Opino Gomango presented talks based on a joint study by him and Dr. Anderson on the status and structure of Juray at conferences in Shillong, Meghalaya, India and in Hyderabad and the XXth International Conference of the Foundation for Endangered Languages.

Dr. Bikram Jora presented co-authored papers with Dr. Anderson at the large-scale all-India ICOLSI conference in Guwahati, as well as at the Austroasiatic conference in Shillong on Birhor, focusing in the first talk on directional and spatial constructions in Birhor and in the second on the decline of Birhor today due to the detrimental effects of internal neocolonialism and ethno-linguistic hierarchies at play in India.

Dr. Bikram Jora and Dr. Greg Anderson travel to a conference to speak about their recent findings.
Dr. Bikram Jora and Dr. Greg Anderson travel to a conference to speak about their recent findings.

Dr. Anderson and Dr. Jora were among the invited speakers, each delivering separate papers, at the Austroasiatic Syntax workshop in Chiang Mai, Thailand.

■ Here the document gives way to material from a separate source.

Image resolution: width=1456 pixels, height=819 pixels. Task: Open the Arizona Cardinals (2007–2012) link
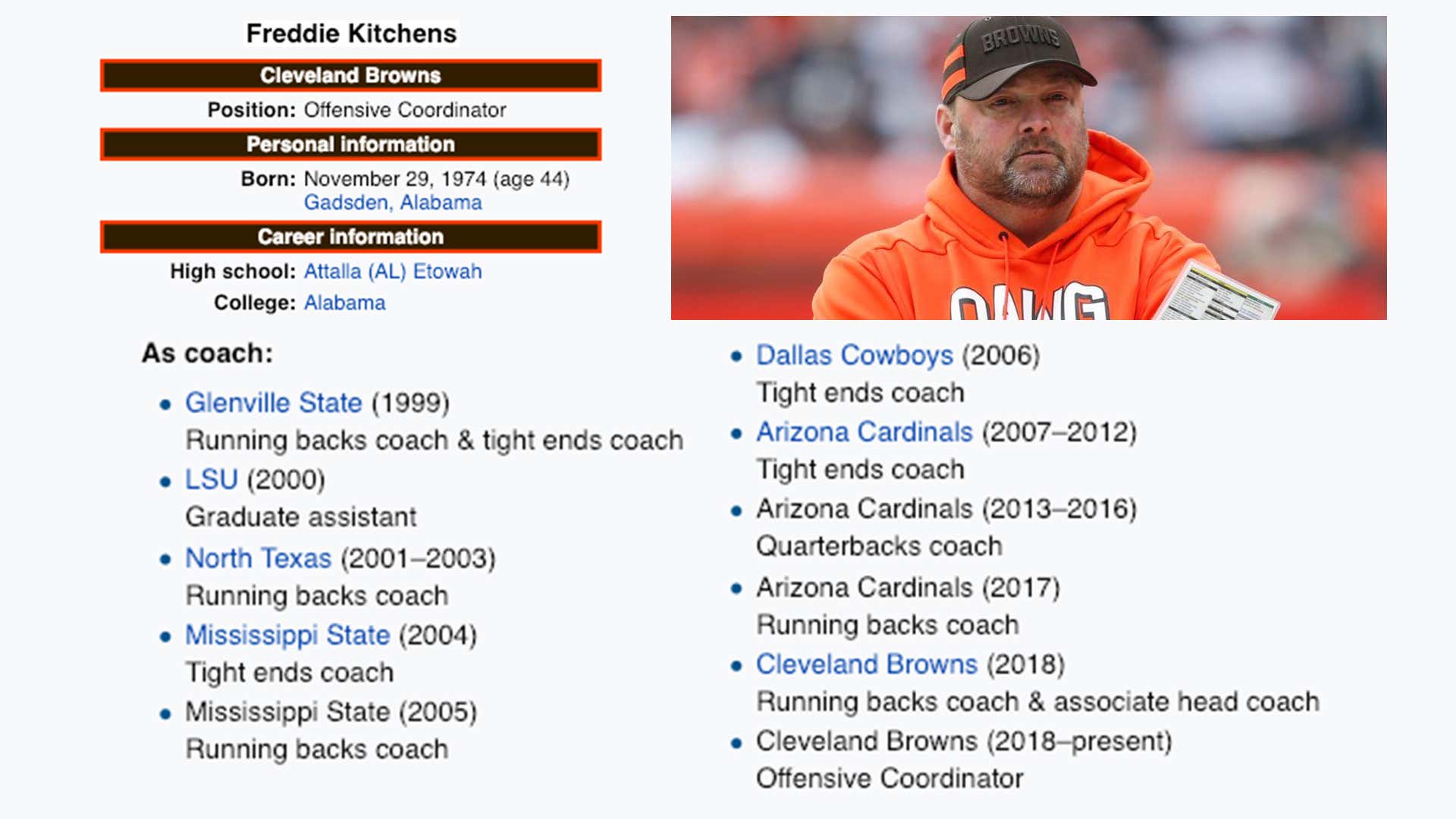pyautogui.click(x=864, y=432)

A new view of the history of the Munda languages that makes a more nuanced approach to the varied influences that helped shape these languages as they moved from Southeast Asia into South Asia was presented there to a very enthusiastic reception.

Dr. Anderson gave an invited talk on the typology of Munda languages at a workshop in Uppsala, Sweden. He also delivered an invited  talk on the elaborate and varied system of reduplication seen in the Munda languages at a workshop in Bremen, Germany.